## TASK OBJECTIVE:
Below are some records. Retype exactly the lines from the one containing "Instruction: Open Notifications" through the one containing "Given: Select the 주문결제 step label", both included, skipping every picture.

## RECORDS PROVIDED:
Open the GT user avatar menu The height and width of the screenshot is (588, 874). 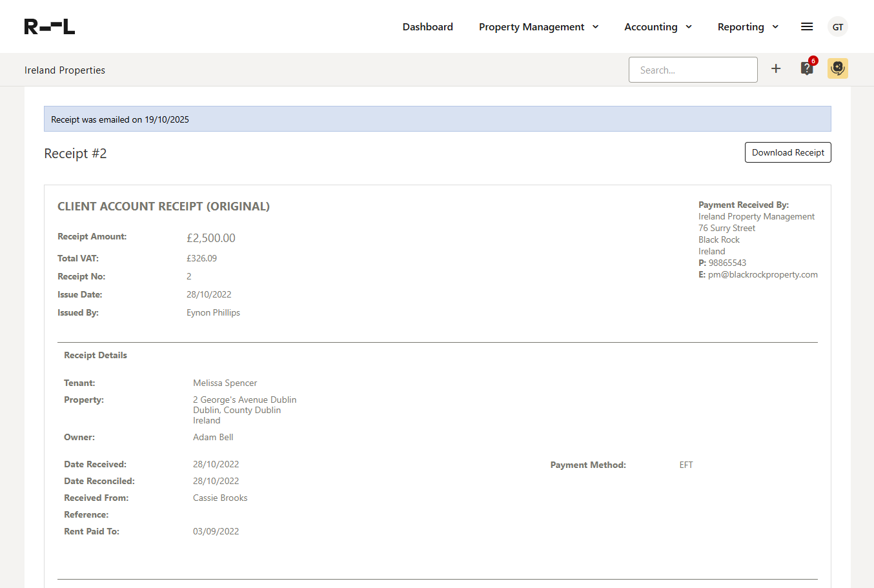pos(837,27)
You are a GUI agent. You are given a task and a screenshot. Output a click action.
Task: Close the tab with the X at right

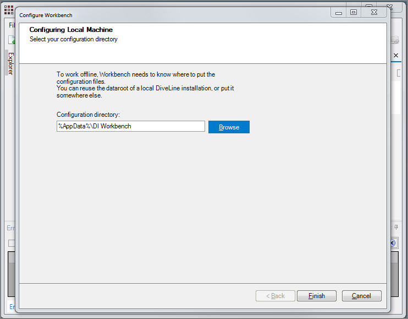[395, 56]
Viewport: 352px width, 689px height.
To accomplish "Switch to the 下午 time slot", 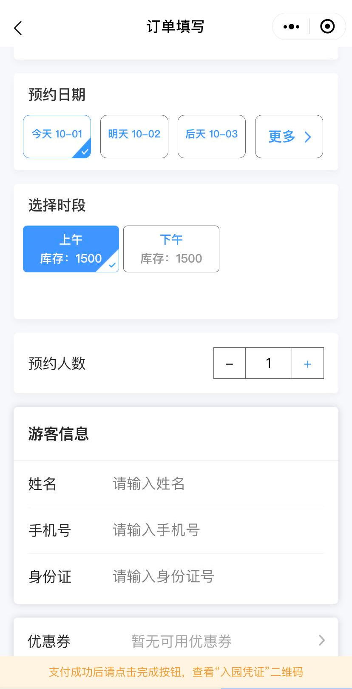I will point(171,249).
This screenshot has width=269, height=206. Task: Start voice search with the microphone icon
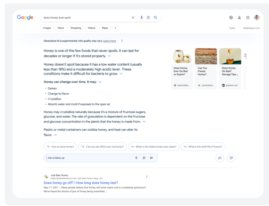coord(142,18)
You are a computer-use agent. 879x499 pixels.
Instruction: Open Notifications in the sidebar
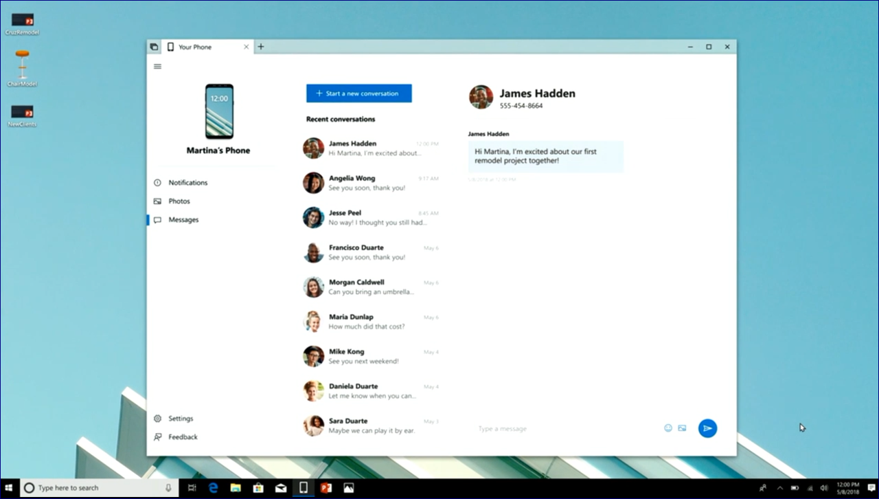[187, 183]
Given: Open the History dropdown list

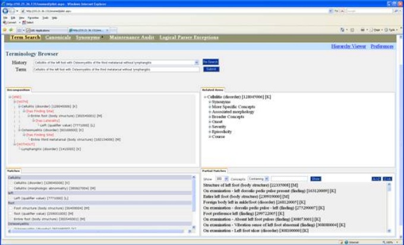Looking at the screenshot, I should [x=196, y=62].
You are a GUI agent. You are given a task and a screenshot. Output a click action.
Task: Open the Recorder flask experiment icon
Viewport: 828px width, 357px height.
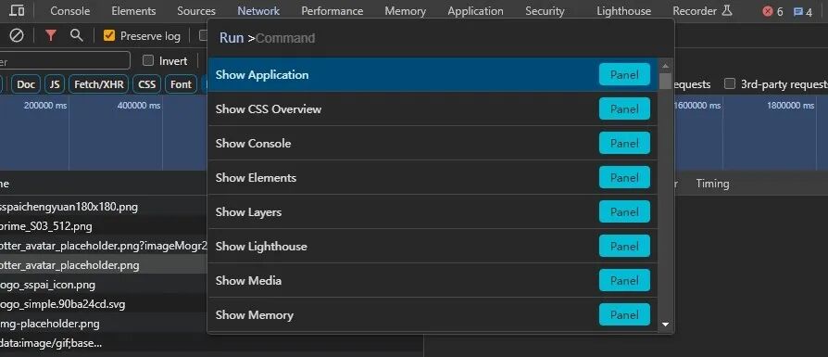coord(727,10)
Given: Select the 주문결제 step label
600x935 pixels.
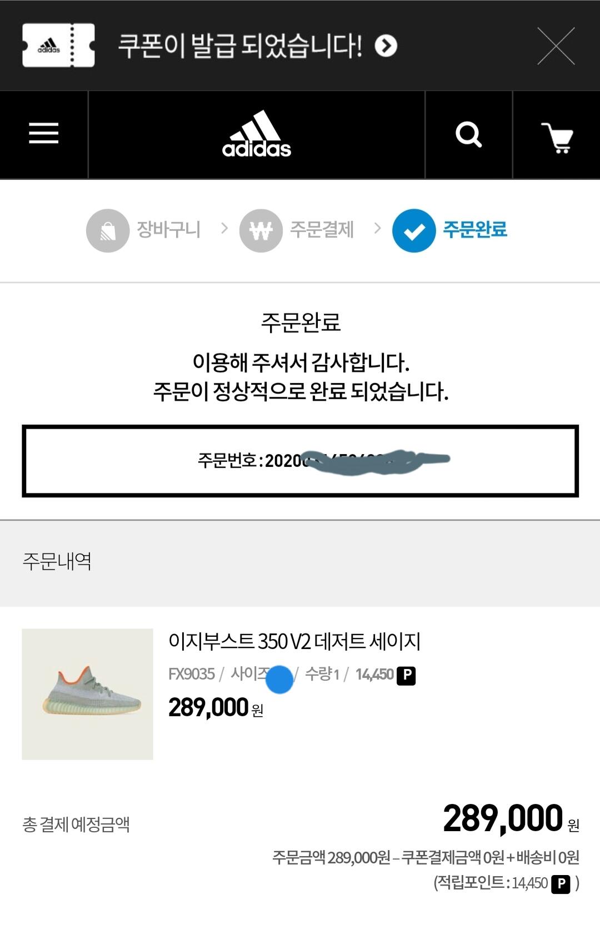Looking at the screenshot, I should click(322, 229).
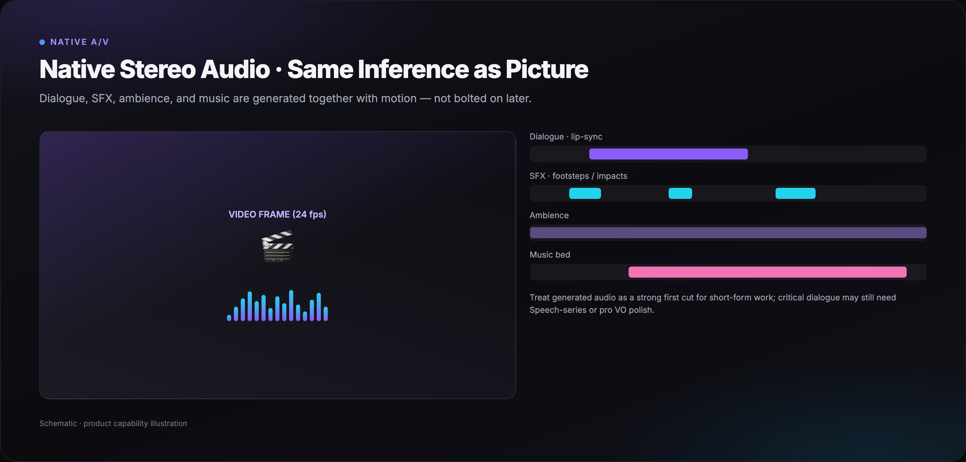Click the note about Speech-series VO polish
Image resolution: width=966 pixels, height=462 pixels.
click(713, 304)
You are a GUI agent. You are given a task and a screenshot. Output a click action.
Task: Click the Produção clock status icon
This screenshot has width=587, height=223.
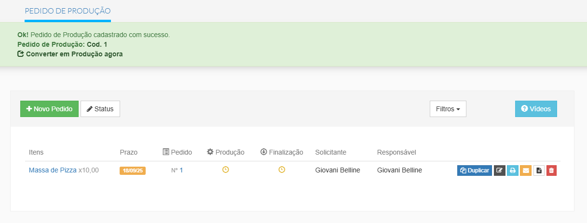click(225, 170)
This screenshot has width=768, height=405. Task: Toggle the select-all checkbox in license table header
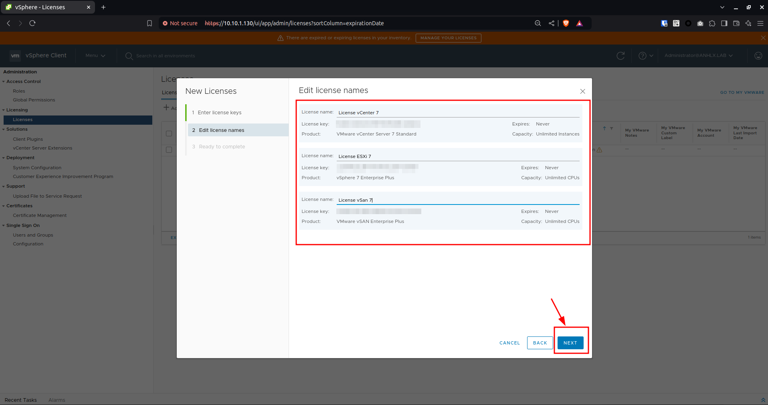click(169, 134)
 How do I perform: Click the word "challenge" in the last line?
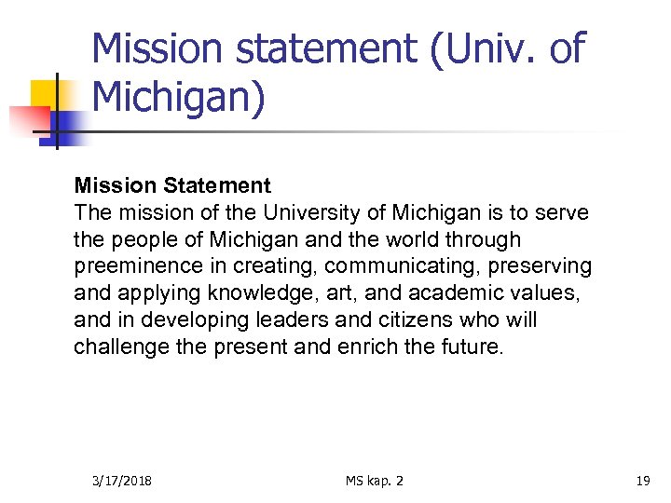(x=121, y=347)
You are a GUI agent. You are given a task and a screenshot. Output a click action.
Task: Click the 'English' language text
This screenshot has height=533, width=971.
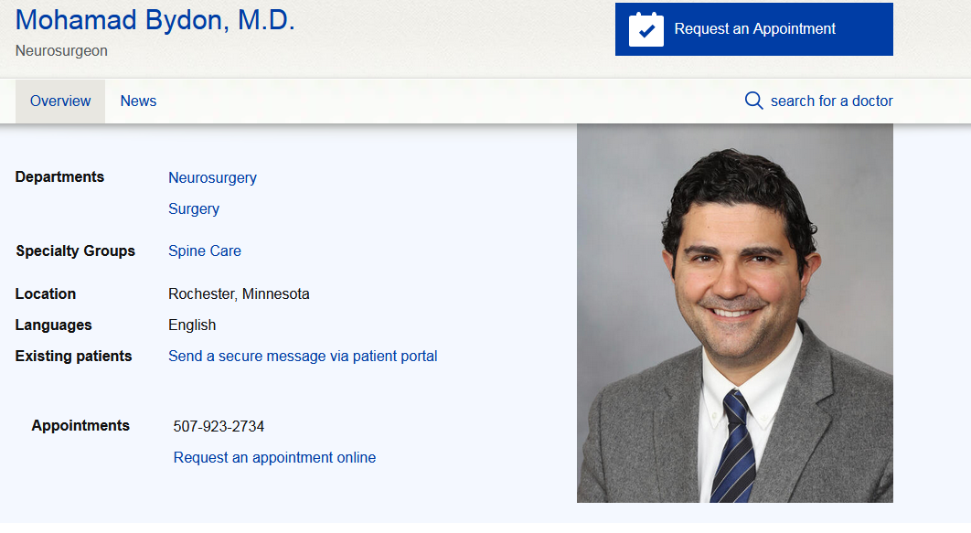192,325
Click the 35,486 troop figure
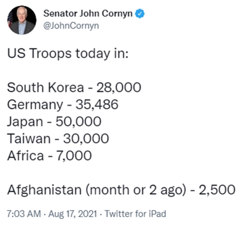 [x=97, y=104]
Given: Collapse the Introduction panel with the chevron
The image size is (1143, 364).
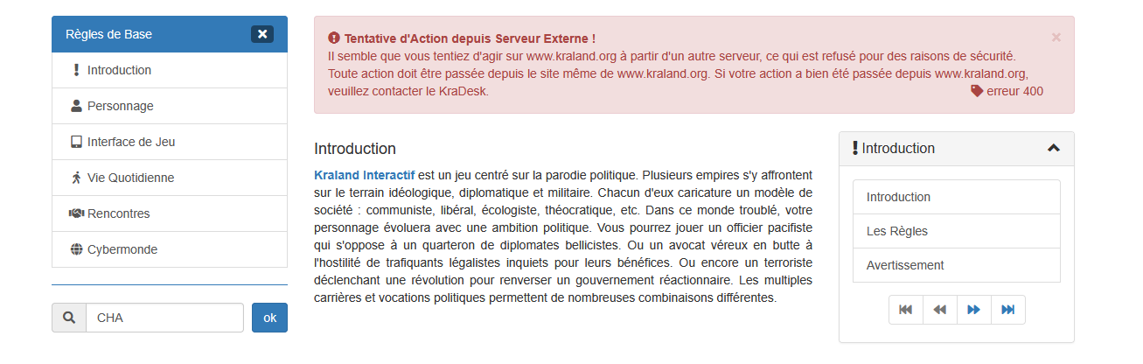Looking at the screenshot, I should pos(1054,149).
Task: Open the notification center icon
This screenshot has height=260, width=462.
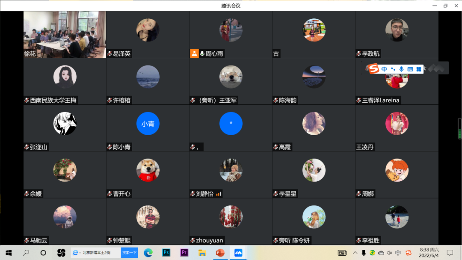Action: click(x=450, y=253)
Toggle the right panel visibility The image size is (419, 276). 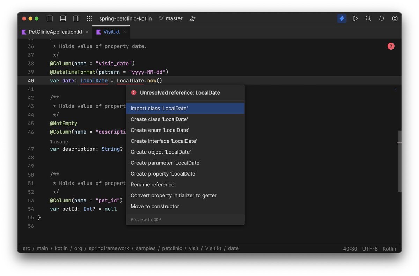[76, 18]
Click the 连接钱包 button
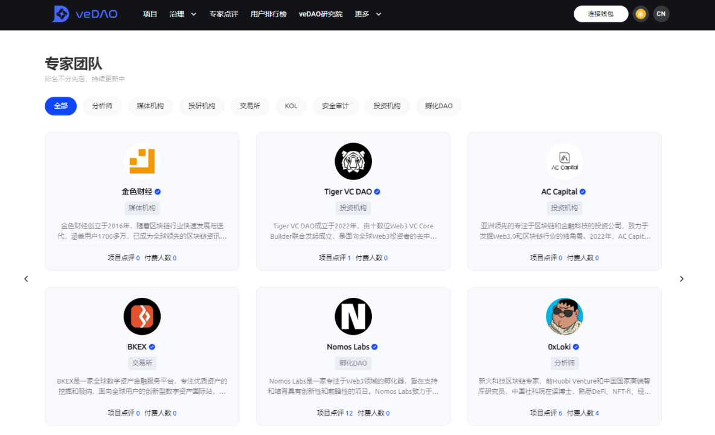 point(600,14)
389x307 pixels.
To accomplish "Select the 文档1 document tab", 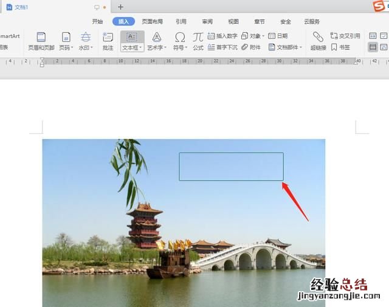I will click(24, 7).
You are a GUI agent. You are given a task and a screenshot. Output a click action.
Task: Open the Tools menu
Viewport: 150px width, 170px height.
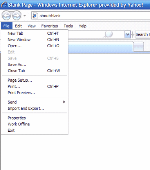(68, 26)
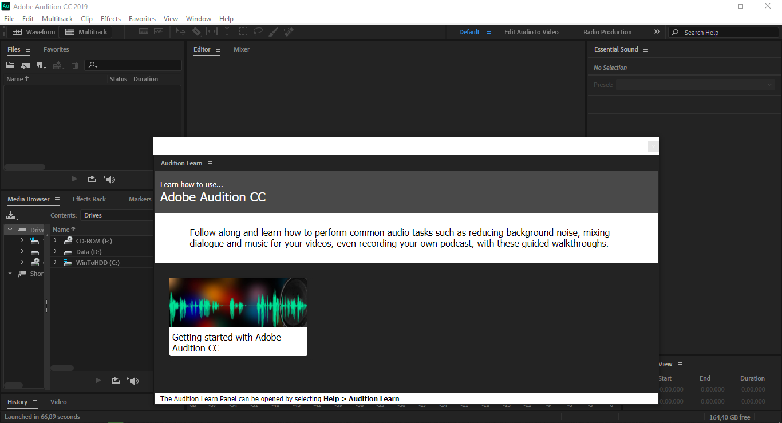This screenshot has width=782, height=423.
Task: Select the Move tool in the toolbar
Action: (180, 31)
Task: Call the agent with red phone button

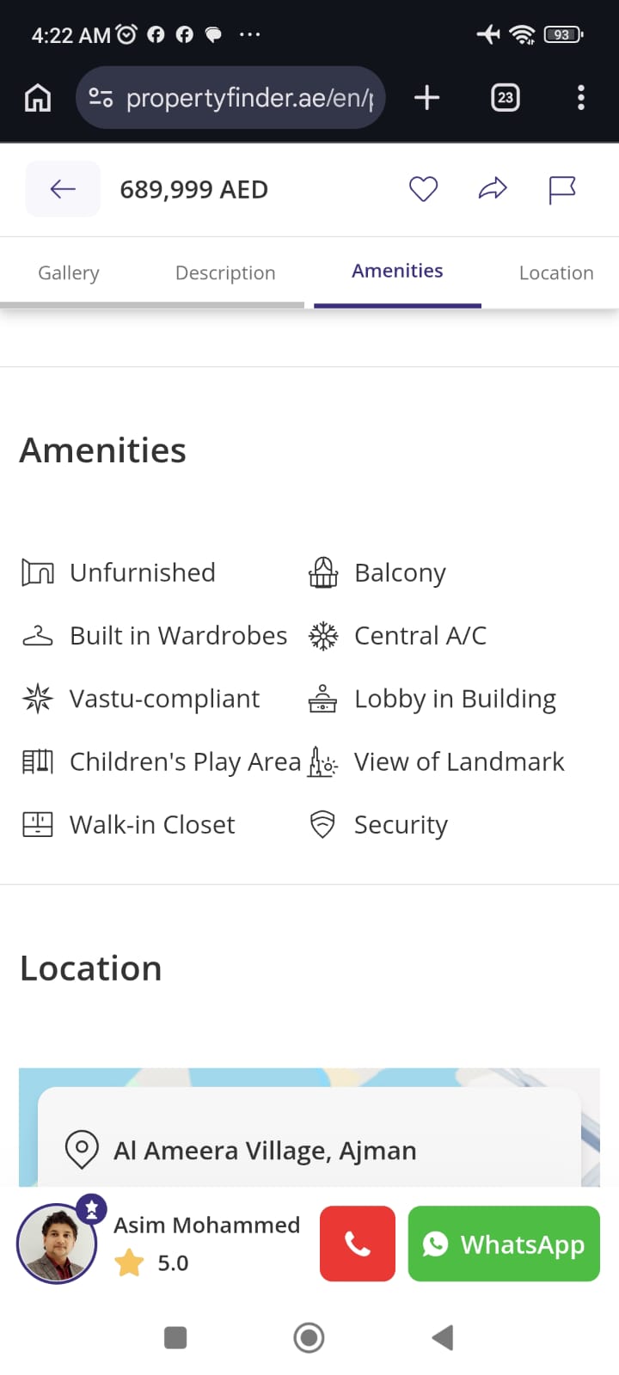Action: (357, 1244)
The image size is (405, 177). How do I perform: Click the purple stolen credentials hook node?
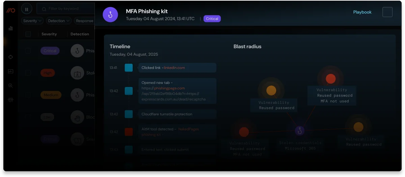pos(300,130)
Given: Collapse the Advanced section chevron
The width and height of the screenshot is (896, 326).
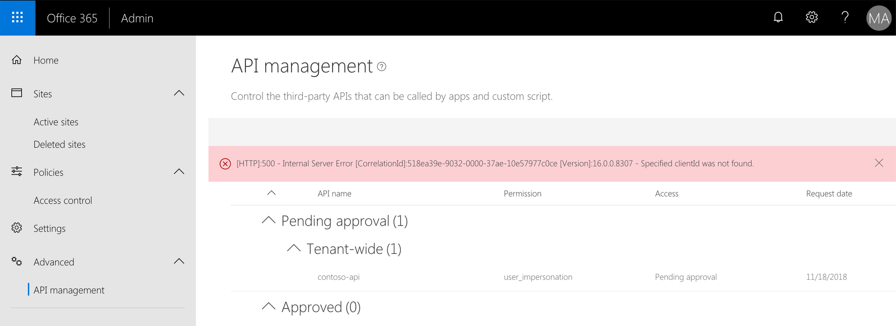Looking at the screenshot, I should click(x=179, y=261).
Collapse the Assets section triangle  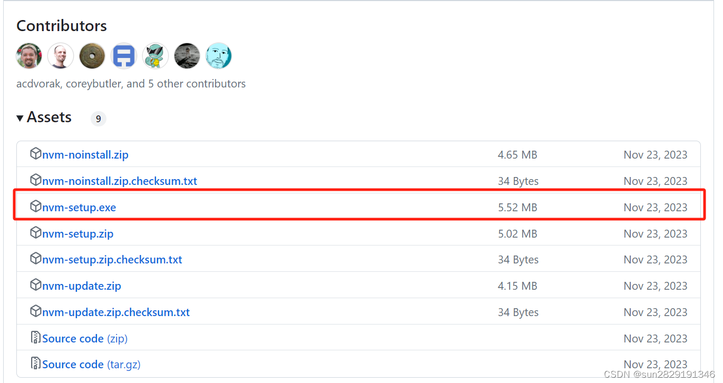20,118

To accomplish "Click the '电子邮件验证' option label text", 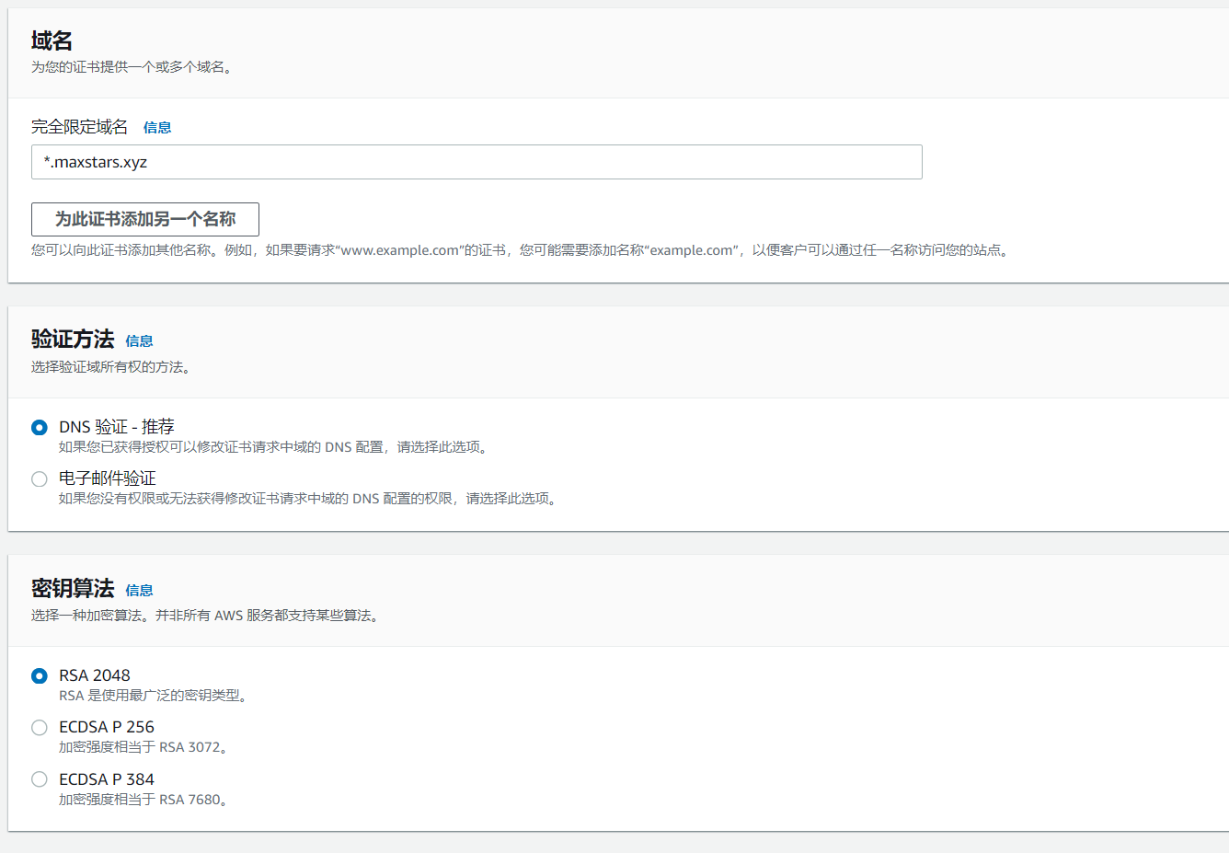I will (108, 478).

## ANSWER TO THE EXERCISE:
Instruction: Open Notifications in the sidebar
[187, 183]
Given: Open the History dropdown list

Looking at the screenshot, I should [x=196, y=62].
You are a GUI agent. You are given a task and a screenshot. Output a click action.
Task: Open the Recorder flask experiment icon
Viewport: 828px width, 357px height.
coord(727,10)
Given: Select the 주문결제 step label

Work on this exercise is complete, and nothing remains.